▸ **ABOUT THIS TASK**
Lines in which "icon" appears should be pulled from the data below.

▸ **DATA SHOWN**
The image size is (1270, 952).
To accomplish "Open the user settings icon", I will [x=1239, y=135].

* * *

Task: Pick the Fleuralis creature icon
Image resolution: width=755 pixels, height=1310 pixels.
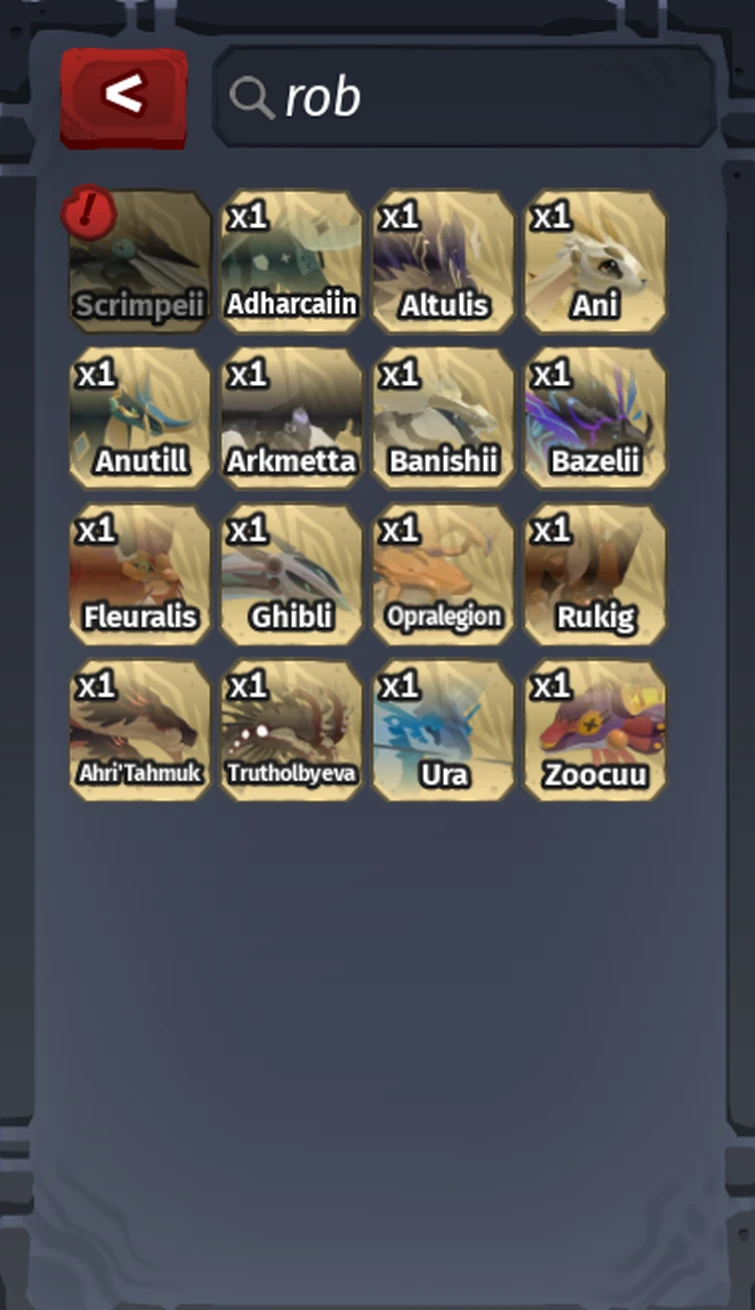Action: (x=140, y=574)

▸ **RESPONSE**
To accomplish "Open the user settings icon", I will [x=1239, y=135].
Task: Pick the Fleuralis creature icon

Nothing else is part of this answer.